Question

Two particles A and B having charges \(20\,\mu C\) and \(-5\,\mu C\) respectively are held fixed with a separation of \(5\,\text{cm}\). At what position a third charged particle should be placed so that it does not experience a net electric force ?

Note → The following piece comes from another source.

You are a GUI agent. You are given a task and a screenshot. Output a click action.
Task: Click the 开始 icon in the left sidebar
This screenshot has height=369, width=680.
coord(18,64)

• A. At midpoint between two charges
• B. At \(5\,\text{cm}\) from \(-5\,\mu C\) on the right side
• C. At \(5\,\text{cm}\) from \(20\,\mu C\) on the left side of system
• D. At \(1.25\,\text{cm}\) from a \(-5\,\mu C\) between two charges

Hint:

For like charges, equilibrium is in between. For unlike charges, equilibrium is outside, closer to the smaller charge.

Answer 1

The Correct Option is B

Step 1: Understanding the Concept:
For a third charge to experience zero net force (equilibrium) when placed near two unlike charges, it must be placed outside the segment joining them, on the side of the smaller magnitude charge.
Step 2: Key Formula or Approach:
Let the third charge \( q \) be placed at distance \( x \) from the charge \( q_2 = -5\,\mu C \).
The distance from \( q_1 = 20\,\mu C \) will be \( (5 + x)\,\text{cm} \).
Equate the magnitudes of forces: \( \frac{k |q_1| |q|}{(5+x)^2} = \frac{k |q_2| |q|}{x^2} \).
Step 3: Detailed Explanation:
\[ \frac{20}{(5+x)^2} = \frac{5}{x^2} \]
Divide both sides by 5:
\[ \frac{4}{(5+x)^2} = \frac{1}{x^2} \]
Take the square root of both sides:
\[ \frac{2}{5+x} = \frac{1}{x} \]
\[ 2x = 5 + x \]
\[ x = 5\,\text{cm} \]
The position is \( 5\,\text{cm} \) away from the \(-5\,\mu C\) charge, on the side away from the \(20\,\mu C\) charge (right side).
Step 4: Final Answer:
The third charge should be placed at \(5\,\text{cm}\) from \(-5\,\mu C\) on the right side.